Lordosis: A Common Spinal Deformity
What does the term Lordosis mean?
The spine's anterior curvature is known as lordosis. Excessive curvature of the lumbar spine can cause an increased lordosis, also known as hyperlordosis. It is a pathological exaggeration of the typical curves present in the cervical and lumbar spines.
Causes of Increased Lordosis:
Increased lordosis can be brought on by a variety of factors.
- Functional or postural deformity
- Lax muscles, particularly those in the abdomen, in conjunction with tight muscles, particularly those in the hip flexors or lumbar extensors
- a large belly brought on by being overweight or pregnant
- strong and typically tense muscles
- Congenital issues, like bilateral congenital hip dislocation
- failure to segment the facet joint segment's neural arch
- putting on high-heeled footwear
Symptoms of Lordosis:
- Lower back pain
- Poor posture
- Stiffness (Stiff neck and back)
- Difficulty in standing and walking
- Restricted ROM
- Tingling and numbness
Exaggerated lordosis comes in two different forms.
- Pathological lordosis
- Swayback deformity
To maintain the proper center of gravity and the proper visual plane, deviation in one part of the body causes deviation in another.

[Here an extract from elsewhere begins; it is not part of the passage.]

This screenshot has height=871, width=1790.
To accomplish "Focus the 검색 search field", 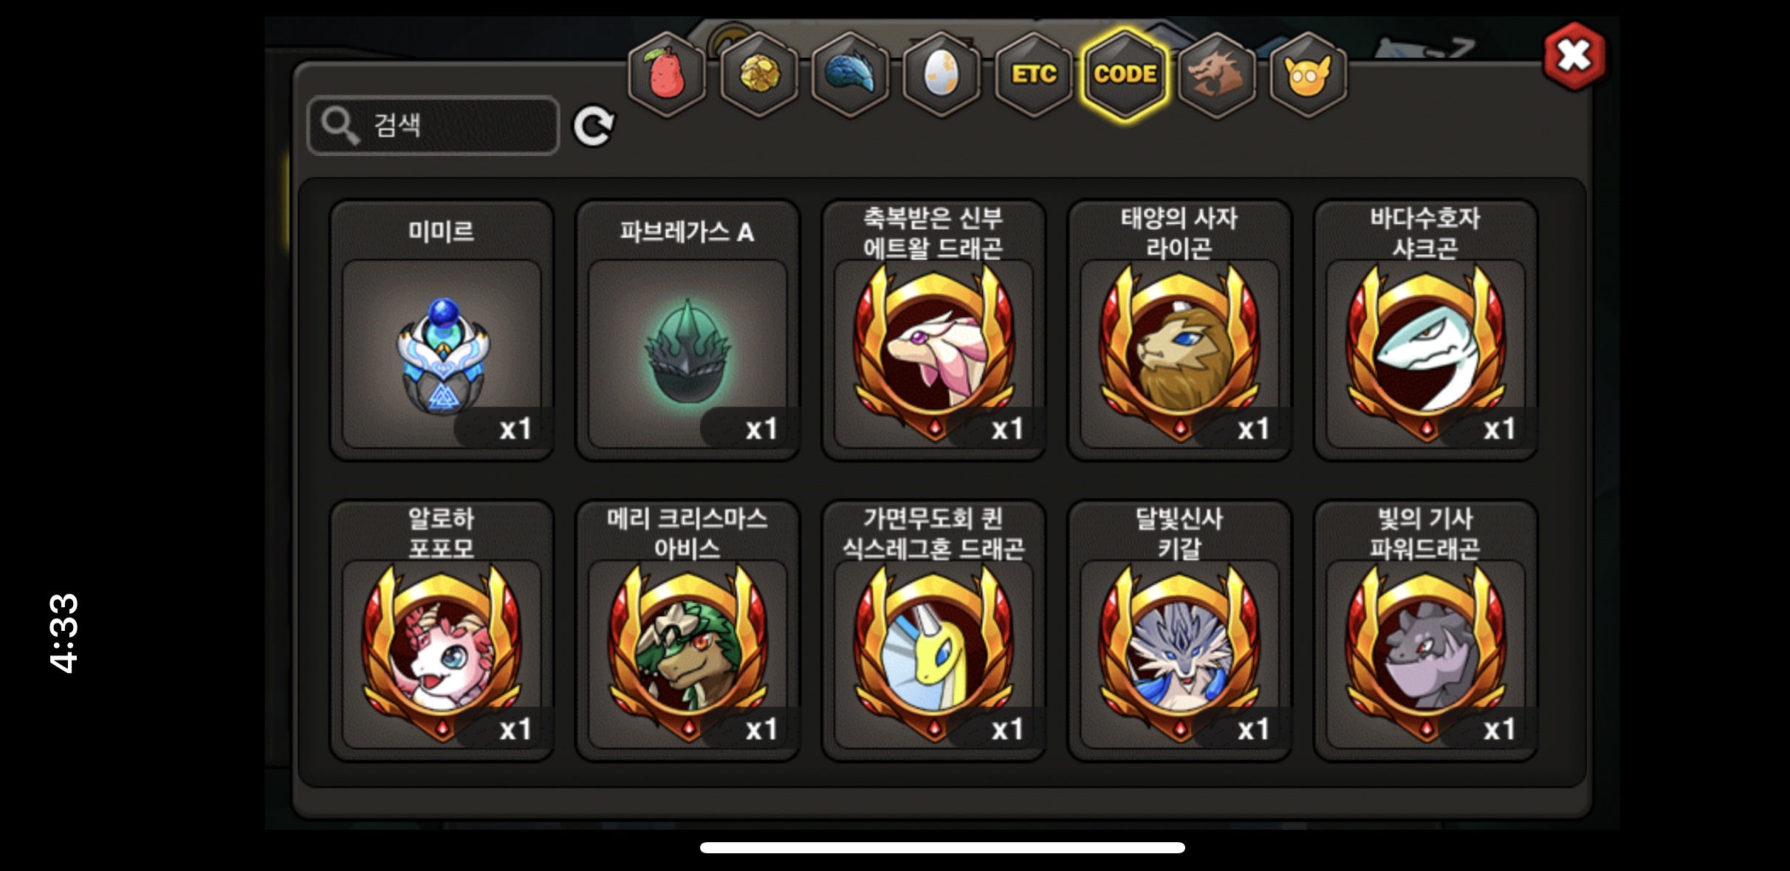I will tap(433, 126).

The normal pelvic angle, which is 30 degrees, increases to about 40 degrees with excessive or pathological lordosis, along with a mobile spine and an anterior pelvic tilt.
- Sagging shoulders
- Scapula is protracted and arms are medially rotated
- Medially rotated legs
- Foreward Protruded head
A swayback deformity results in an increased pelvic inclination of about 40 and a kyphosis of the thoracolumbar spine. A swayback deformity causes the spine's lumbosacral angle to bend back rather abruptly.
The entire pelvis shifts anteriorly with this postural deformity, causing the hips to extend.
The thoracic spine bends on the lumbar spine in order to keep the center of gravity in its normal position. The lumbar and thoracic curves become more pronounced as a result.
Such a deformity may be accompanied by weak hip flexors, lower abdominals, and lower thoracic extensors as well as tight hip extensors, lower lumbar extensors, and upper abdominals.